> [Provided passage]

# Getting ready to take c-36 test in california-any advice???



## slapp22 (Oct 28, 2010)

My experience to date has been in residential new construction, residential remodel and repair and a little light commercial. I purchased a home study guide for the test, the trade portion practice questions seem very scattered, out of date, and a little random? Any guidance as to where i should focus my studying when it comes to the trade portion? any advice on the law portion would be good but i havnt really dove into that yet.

thanks a lot
Sam


----------



## ToUtahNow (Jul 19, 2008)

slapp22 said:


> My experience to date has been in residential new construction, residential remodel and repair and a little light commercial. I purchased a home study guide for the test, the trade portion practice questions seem very scattered, out of date, and a little random? Any guidance as to where i should focus my studying when it comes to the trade portion? any advice on the law portion would be good but i havnt really dove into that yet.
> 
> thanks a lot
> Sam


It's been over 30-years since I got my C-36 but if you know your Code it should be simple. As for the Law section, that might be the harder of the two tests if you haven't done all of that before. There will be some accounting and general business questions. In addition, there will be Cal-OSHA, Labor Laws, Asbestos, Mold and other questions.

Mark


----------



## jeffreyplumber (Dec 7, 2009)

slapp22 said:


> My experience to date has been in residential new construction, residential remodel and repair and a little light commercial. I purchased a home study guide for the test, the trade portion practice questions seem very scattered, out of date, and a little random? Any guidance as to where i should focus my studying when it comes to the trade portion? any advice on the law portion would be good but i havnt really dove into that yet.

> [Collected material]
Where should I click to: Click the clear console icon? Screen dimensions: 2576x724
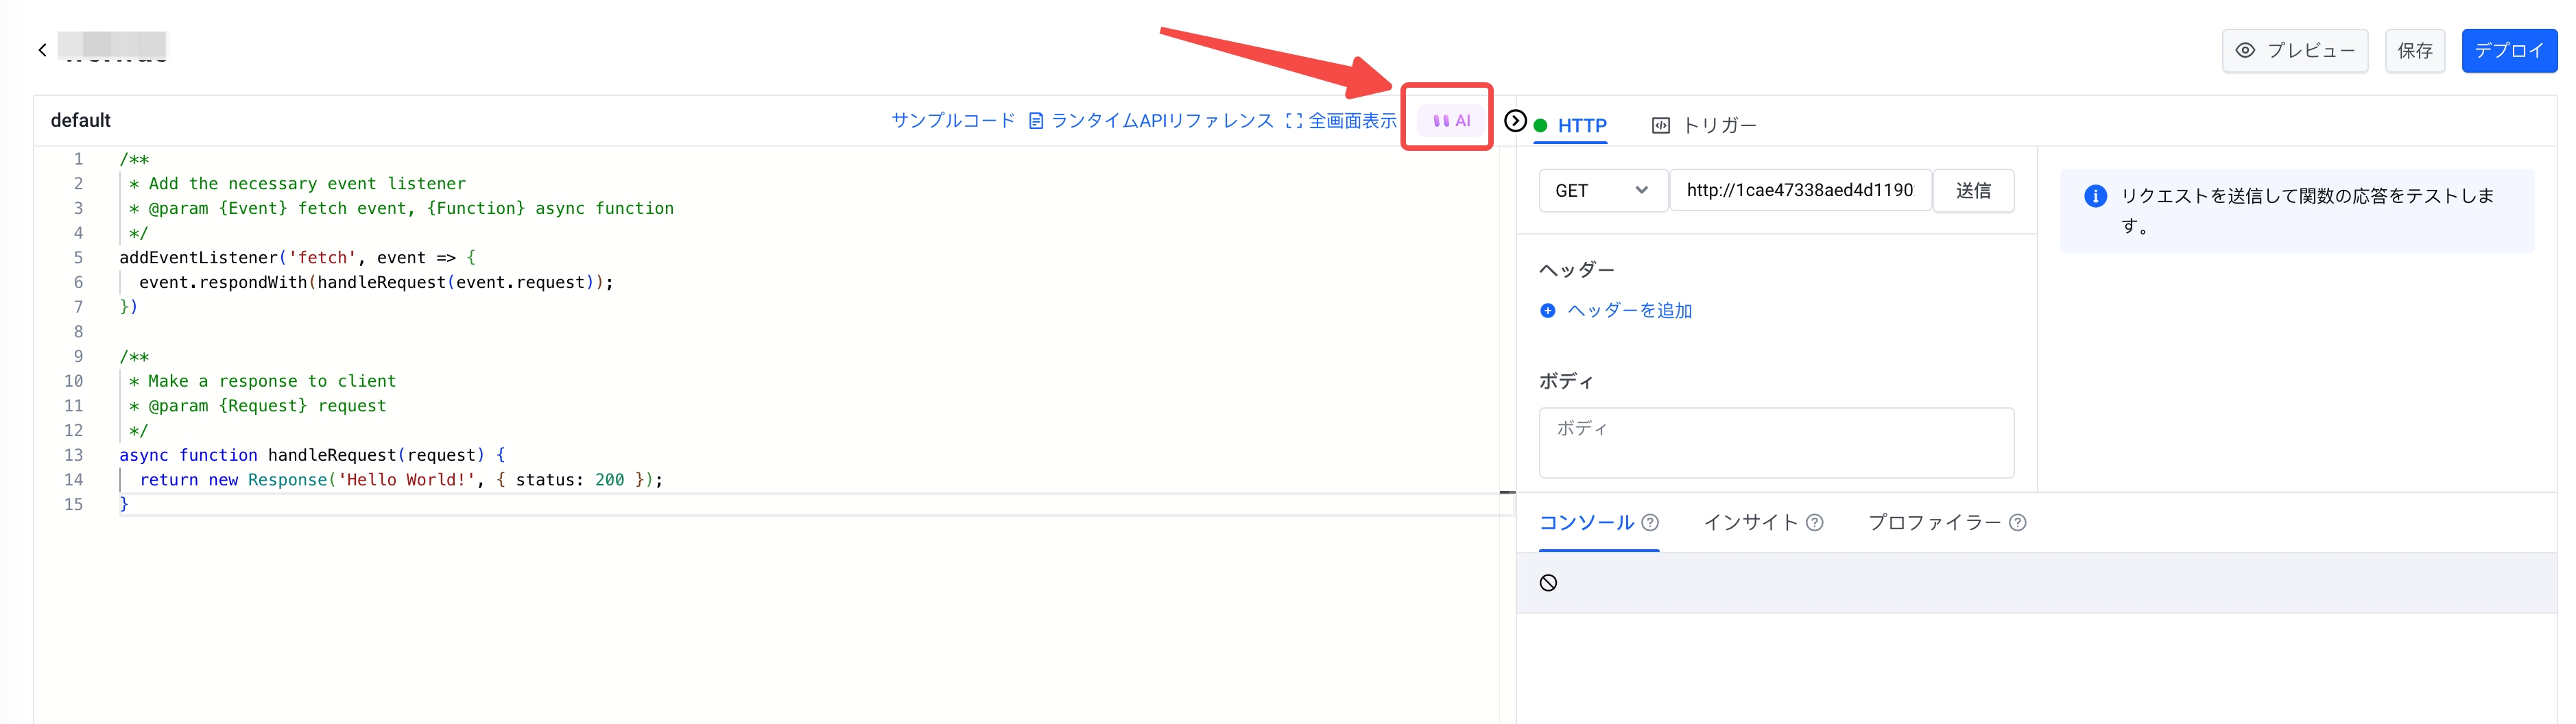pos(1548,583)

> [Written exercise]
How would you render this sentence from the C-36 test forum thread in Spanish: "As for the Law section, that might be the harder of the two tests if you haven't done all of that before."

> [Written solution]
En cuanto a la sección de Leyes, esa podría ser la más difícil de las dos pruebas si no has hecho todo eso antes.